Some years ago, I was supervising and enthusiastic young teacher trainee as she taught algebra — a subject I remember disliking intensely in Grade 12.

She was explaining simultaneous equations and how (a+b)2 = a2 + 2ab + b2 and why.

Probably because I knew I would not be facing a test, I found it fascinating — “how did I miss out on this stuff — I sort of remember it now.”

So I looked up “simultaneous equations.” Again, there it all was, in an instant.

The point of all this nostalgia is that what we learned once we probably never forget altogether and, despite time away from the classroom, and with access to the technology to retrieve it, should we so choose, it is still at the tips of our fingers on a computer keyboard.

That being so, I have to wonder if all the dire predictions about kids “losing their education” because of COVID school shutdowns is missing the point. Information learnt in a classroom is not lost because of a pause in school attendance.

In fact, every September teachers retrieve, revisit and refresh previous learning in the first week or so back at school before moving on to the new stuff.

In the age of home-based curricular centred learning technology the particulars of even an obscure Latin text — even algebra can be retrieved and relearned easily enough — if needed for some reason.

What might be lost unless we come up with alternatives such as a safe and workable “Plan B” for getting kids back into schools at least part time is more profound and possibly more damaging to our society than that.

What might be lost is the experience of socio-cultural equity that schools create.

As our schools are moving online during the COVID shutdown, some suburban groups of parent are already considering employing tutors and creating mini-schools at home.

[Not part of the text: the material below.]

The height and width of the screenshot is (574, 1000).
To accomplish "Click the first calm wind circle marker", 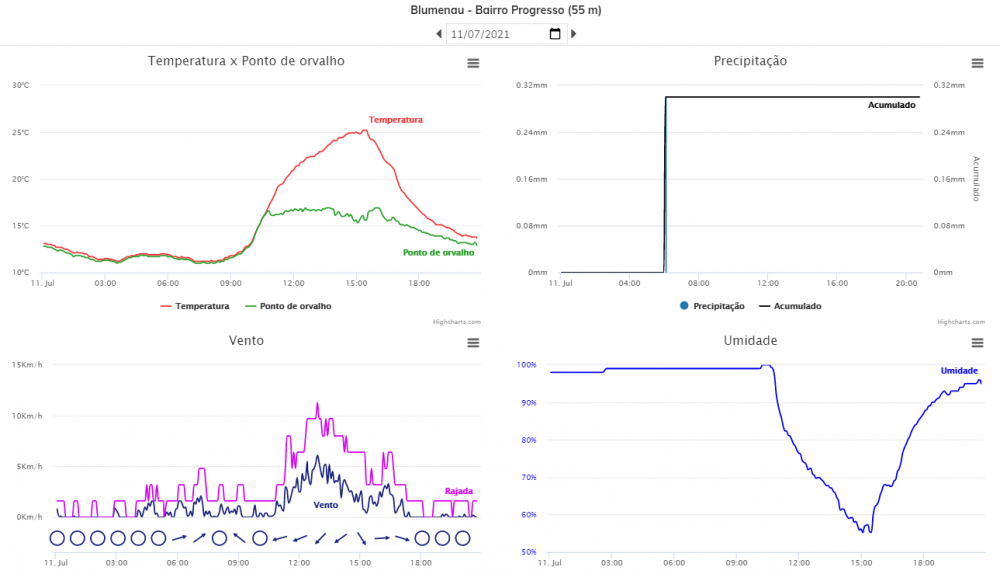I will coord(57,538).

Other parents will buy upgraded home computers or send their kids to independent schools if they have the financial wherewithal to do that .

But if cultural equity through educational opportunity is something we had challenges with before COVID, a reprise of shutdowns of public schools as a “Plan B” will further magnify existing social inequities and cultural class divisions.

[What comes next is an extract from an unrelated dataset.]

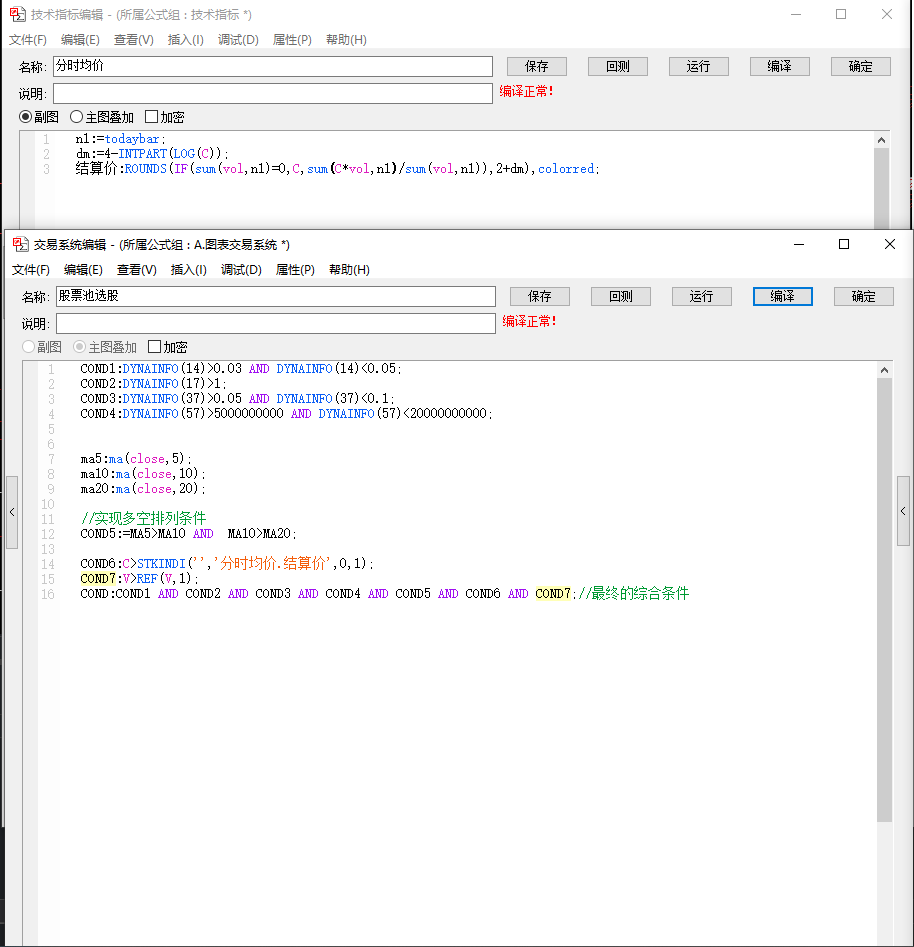
Task: Click 回测 button in 交易系统编辑
Action: [620, 296]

So what do we do? One alternative might be shortening the hours of instruction and running the schools on morning and afternoon shifts, which would reduce the school building’s population on any given day and reduce virus risks.

That way kids still experience public school with other kids not from families like their own. That’s how kids learn about living in a diverse community, learn about living in a diverse Canada. That’s something we really don’t want to lose.

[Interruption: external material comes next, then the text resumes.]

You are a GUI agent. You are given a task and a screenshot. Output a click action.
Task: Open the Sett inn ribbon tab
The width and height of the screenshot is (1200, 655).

And kids who have special individual learning needs? Most learning specialists suggests that when schools do reopen, it is those kids who should be prioritized for as much time as possible in classrooms with specially trained teachers.

Let’s get this “class composition” thing right for those kids this time around.

Finally, let’s face the fact that starting classrooms safely, with reduced class sizes, reduced hours of instruction, specialist teachers, upgraded air-circulation systems, insistence on wearing masks, sanitizing hands and maintaining social distancing if it is all done properly, will be more difficult and more expensive than anybody thought.

But as as Joni Mitchell so succinctly put it: “You don’t know what you’ve lost ’til it’s gone.”

So let’s not save dollars in the short term by allowing COVID to cost public education more than anybody can afford in the long term.

Geoff Johnson is a former superintendent of schools.